Savaşlarda, soykırımlarda, tüm kitlesel zulümlerde öne çıkan kahramanlar veya mazlumlar olduğu gibi, öne çıkan “nevi şahsına münhasır” zalimler de oluyor..

Hiç şüphesiz, Netanyahu bunlardan bir tanesi..

Dünya üzerinde, en sevilmeyen insanların başında gelmesinin yanı sıra, kendi toplumu için de bile sevilmiyor...

Hakkındaki yolsuzluk, rüşvet, güveni kötüye kullanma skandalları bir yana, özellikle Aksa Tufanı sonrası, Gazze’de yaşanan sayısız katliamın da sorumlusu olarak kabul ediliyor ve uyguladığı stratejilerle, kendi insanına da zarar vermekle suçlanıyor.
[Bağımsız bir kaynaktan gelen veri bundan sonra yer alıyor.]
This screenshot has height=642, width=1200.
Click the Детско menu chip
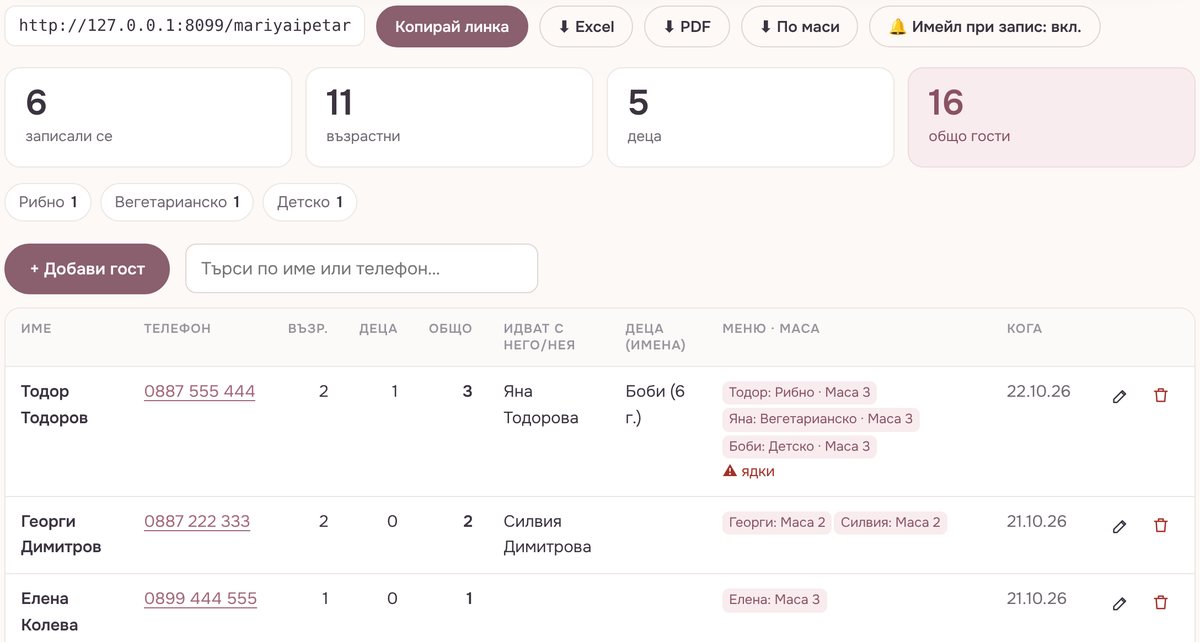point(310,202)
Bunun haricinde, yine Gazze’de, nice insanlık dışı fiilin müsebbibi olarak görülüyor ve kendi toplumunda da, kabul görmüyor.
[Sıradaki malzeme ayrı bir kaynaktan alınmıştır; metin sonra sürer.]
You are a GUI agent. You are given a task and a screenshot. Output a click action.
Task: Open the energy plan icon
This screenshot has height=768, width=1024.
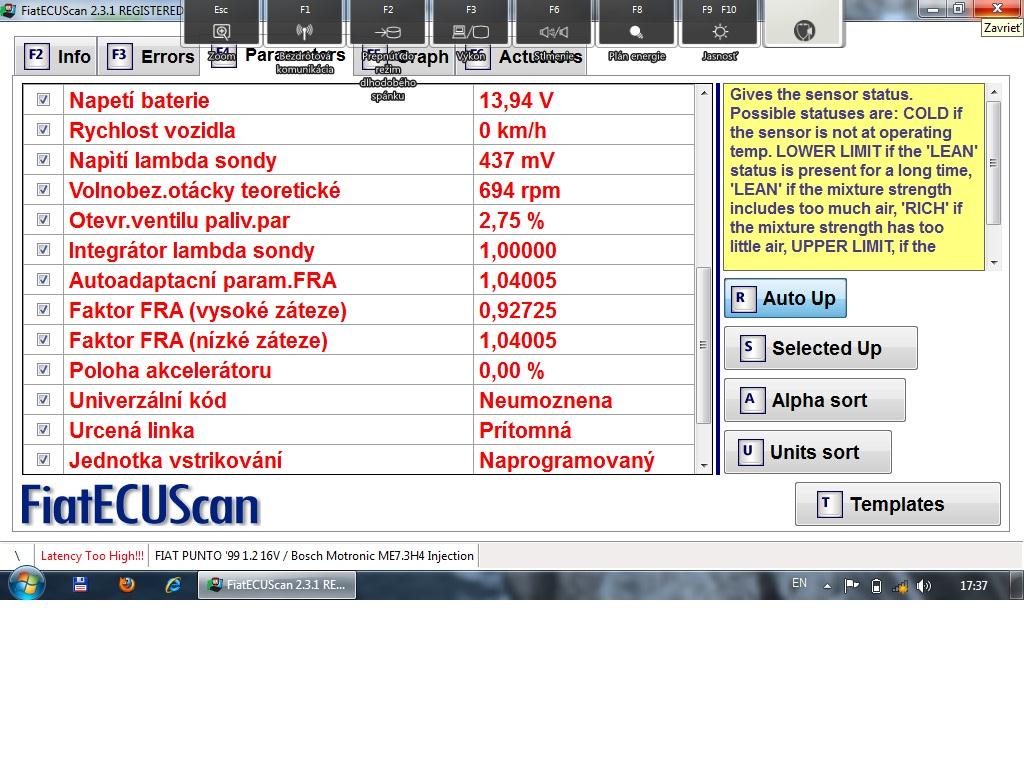pos(636,31)
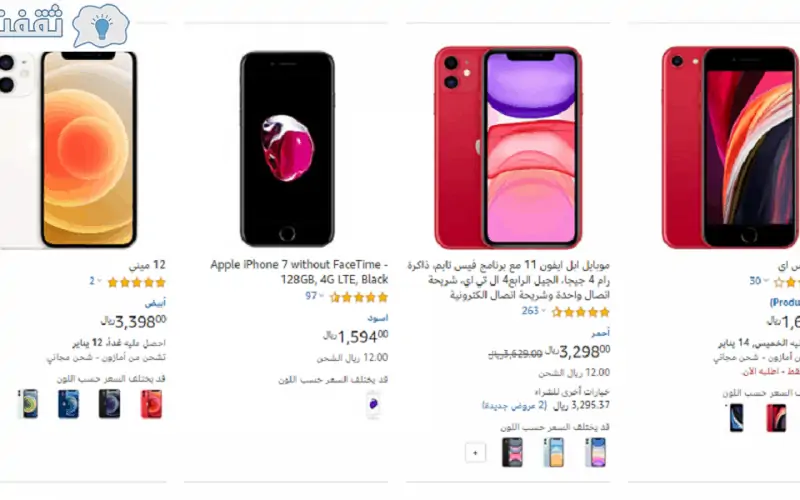Select the green iPhone 12 mini color variant
This screenshot has width=800, height=500.
coord(28,404)
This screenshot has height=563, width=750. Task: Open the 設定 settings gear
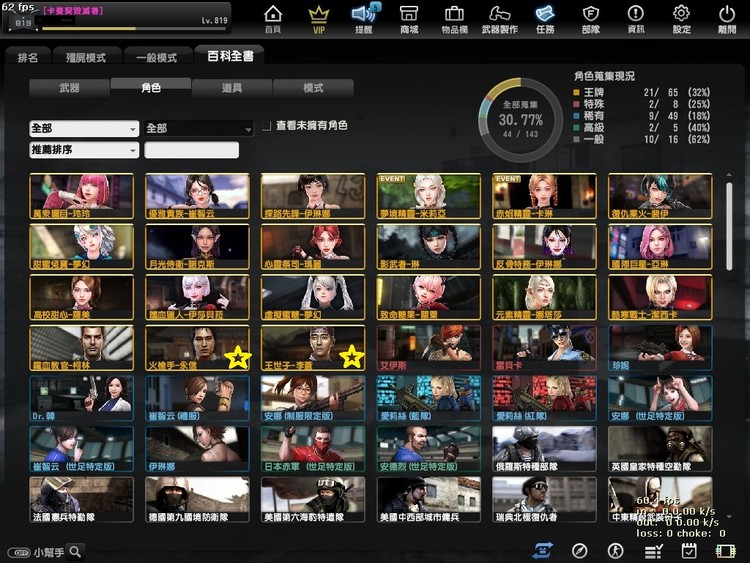click(x=681, y=18)
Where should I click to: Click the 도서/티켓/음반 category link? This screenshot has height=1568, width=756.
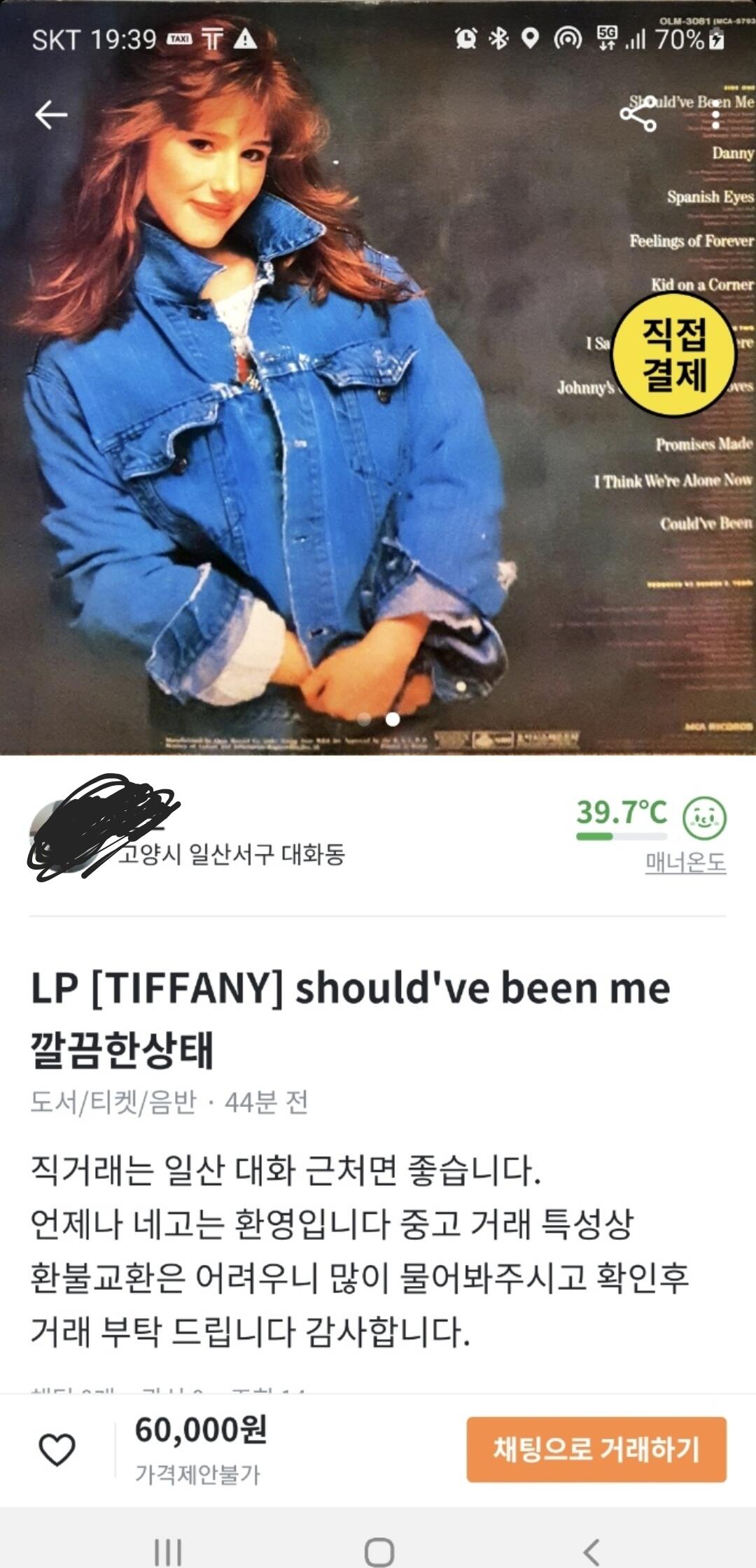tap(113, 1102)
Uluslararası Ceza Mahkemesinin (ICC), hakkında tutuklama emri çıkarması mı dersiniz, uzmanların hakkında yaptığı analizlerde - sadist, narsist, paranoyak bir kişilik olarak görülmesi mi dersiniz, kısaca olumsuz ne ararsanız var...

Hâl böyle olunca, Filistin ve Gazze temalı pek çok protesto gösterisinde, odak noktası haline geliyor ..
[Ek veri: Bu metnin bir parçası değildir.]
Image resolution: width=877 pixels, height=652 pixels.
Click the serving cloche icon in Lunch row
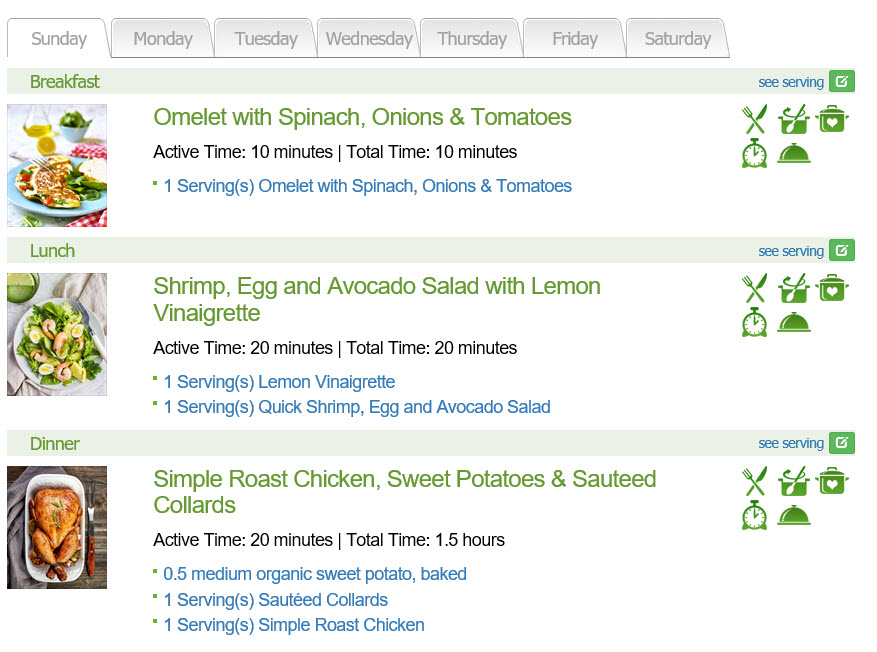[794, 323]
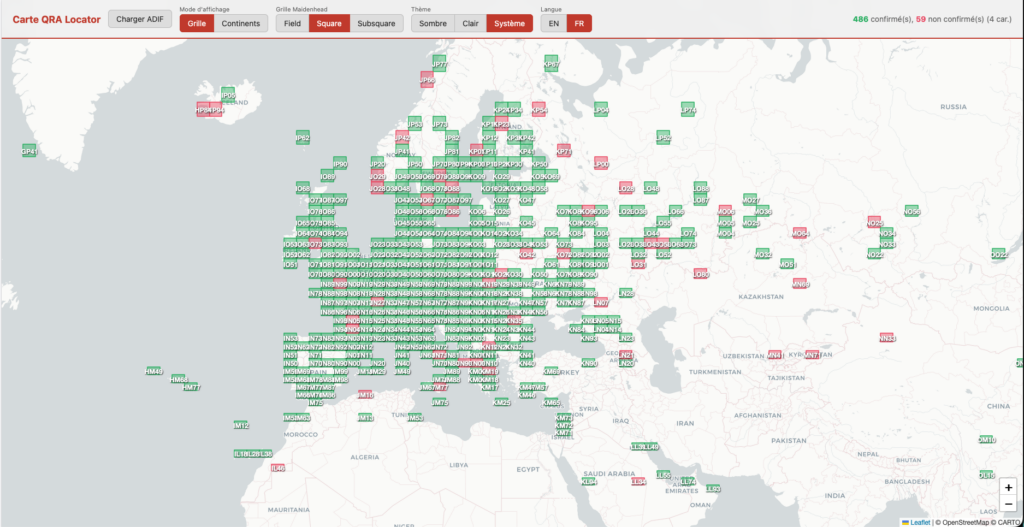Image resolution: width=1024 pixels, height=527 pixels.
Task: Enable the Sombre dark theme
Action: click(x=432, y=23)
Mesela, yere yapıştırılan Netanyahu resimleri üzerine basarak geçmek veya posterin önünde bildiğiniz en etkili sloganları, cümleleri haykırmak, kızmak, bağırmak, eylemlerin bir ritüeli haline geldi.

Netanyahu!..

Ah şu Netanyahu...

Yok olsa, kaybolsa tüm meseleler hallolacak gibi...

Peki, gerçekten öyle mi!? diye düşünürken, yine aynı eylemlerimiz içindeki yüksek sesli, artık slogana dönüşmüş söylemlerimiz hemencecik cevaba götürüyor bizi, en acilinden...

“Hamas’a selam, direnişe devam!!!”

Hamas’a selam mı???

Ve bir selam ile direnişe devam mı???

Evet ...

Aylardır inanarak haykırdığımız bu cümlenin, artık hiçbir anlam ifade etmediğini ve itiraf edelim ki, bu cümleyi söylemekten utandığımızı, başlarımızın istemsizce mahcubiyetle öne düştüğünü fark ettik son eylemlerde...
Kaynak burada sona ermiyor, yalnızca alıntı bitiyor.